Submitted to: Biomed Central (BMC) Genomics
Publication Type: Peer Reviewed Journal
Publication Acceptance Date: 12/4/2012
Publication Date: 1/16/2013
Citation: Ward, J.A., Bhangoo, J., Fernandez-Fernandez, F., Moore, P., Swanson, J.D., Viola, R., Velasco, R., Bassil, N.V., Weber, C.A., Sargent, D.J. 2013. Saturated linkage map construction in Rubus idaeus using genotyping by sequencing and genome-independent imputation. Biomed Central (BMC) Genomics. 14:2 DOI:10.1186/1471-2164-14-2.

Interpretive Summary: New DNA marker technologies have developed and are very useful to fill genetic maps in crops. One of these techniques, Genotyping by sequencing (GBS) was used to produce a high density DNA map for red raspberry. Certain regions of the map had a low coverage and many missing poitns. However, a new method of interpreting and replacing missing data overcame this challenge, and enabled construction of more complete maps. The two resulting parental maps contained over 2300 molecular markers for the seven red raspberry chromosomes. GBS together with genome-independent interpretation for replacement of missing data provided a rapid method for genetic map construction in raspberries and can be applied to other crops.

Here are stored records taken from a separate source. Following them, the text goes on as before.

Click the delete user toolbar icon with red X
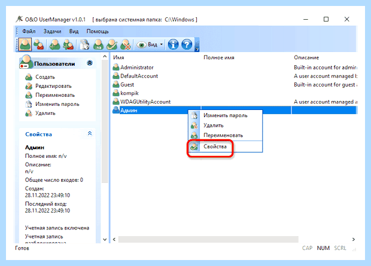Screen dimensions: 371x266 [x=126, y=44]
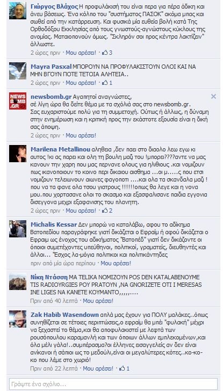
Task: Open Marilena Metallinou's profile name link
Action: (61, 149)
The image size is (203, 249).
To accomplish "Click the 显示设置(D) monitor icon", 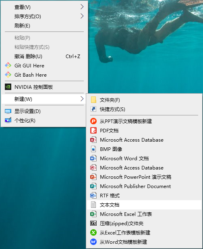I will point(8,111).
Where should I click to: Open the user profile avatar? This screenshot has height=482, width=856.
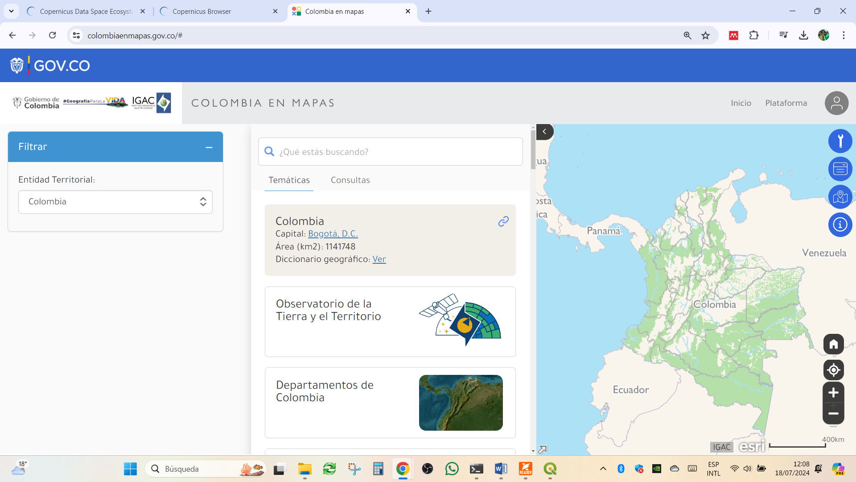(836, 103)
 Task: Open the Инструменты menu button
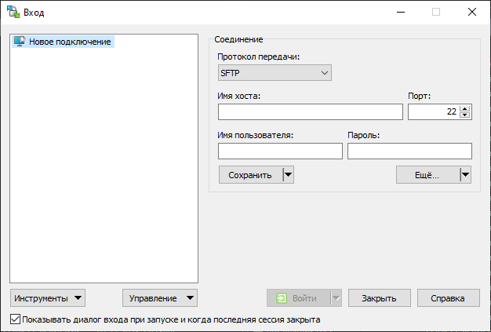(48, 298)
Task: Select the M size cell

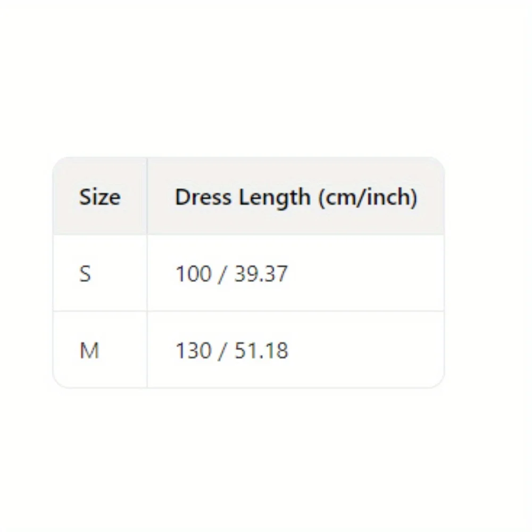Action: click(89, 351)
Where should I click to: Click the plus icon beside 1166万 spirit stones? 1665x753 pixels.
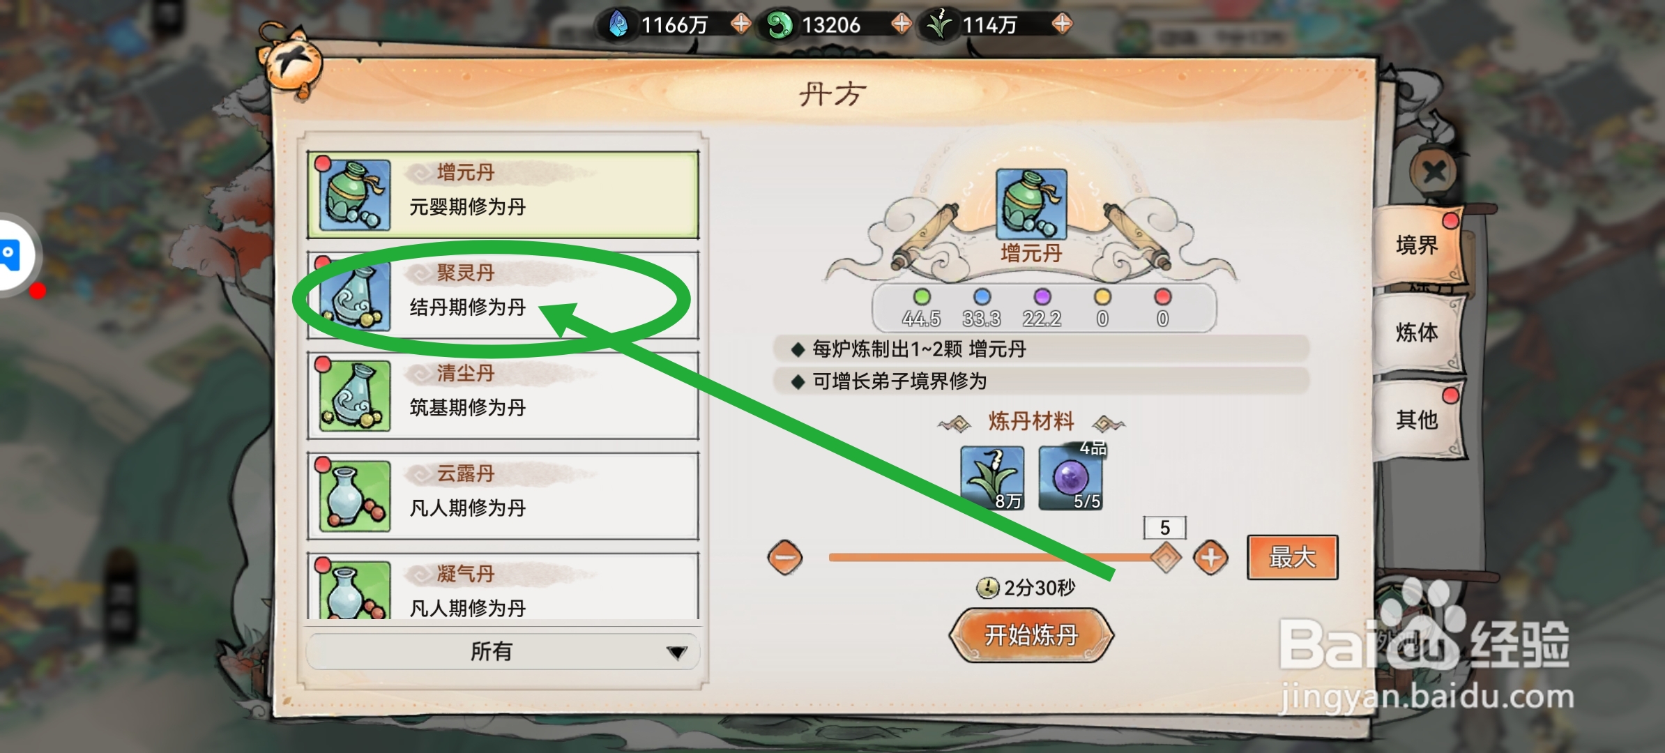pos(740,24)
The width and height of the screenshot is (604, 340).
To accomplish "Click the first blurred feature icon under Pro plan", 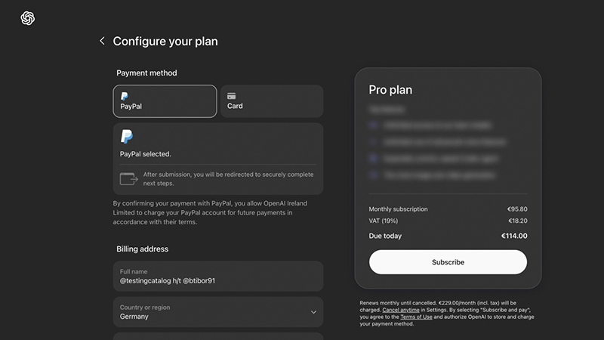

Technical Abstract: Rapid development of highly saturated genetic maps aids molecular breeding, which can accelerate gain per breeding cycle in woody perennial plants such as Rubus idaeus (red raspberry). Recently, robust genotyping methods based on high-throughput sequencing were developed, which provide high marker density, but result in some genotype errors and a large number of missing genotype values. Imputation can reduce the number of missing values and can correct genotyping errors, but current methods of imputation require a reference genome and thus are not an option for most species. Genotyping by Sequencing (GBS) was used to produce highly saturated maps for a R. idaeus pseudo-testcross progeny. While low coverage and high variance in sequencing resulted in a large number of missing values for some individuals, a novel method of imputation based on maximum likelihood marker ordering from initial marker segregation overcame the challenge of missing values, and made map construction computationally tractable. The two resulting parental maps contained 4521 and 2391 molecular markers spanning 462.7 and 376.6 cM respectively over seven linkage groups. Detection of precise genomic regions with segregation distortion was possible because of map saturation. Microsatellites (SSRs) linked these results to published maps for cross-validation and map comparison. GBS together with genome-independent imputation provides a rapid method for genetic map construction in any pseudo-testcross progeny. Our method of imputation estimates the correct genotype call of missing values and corrects genotyping errors that lead to inflated map size and reduced precision in marker placement. Comparison of SSRs to published R. idaeus maps showed that the linkage maps constructed with GBS and our method of imputation were robust, and marker positioning reliable. The high marker density allowed identification of genomic regions with segregation distortion in R. idaeus, which may help to identify deleterious alleles that are the basis of inbreeding depression in the species.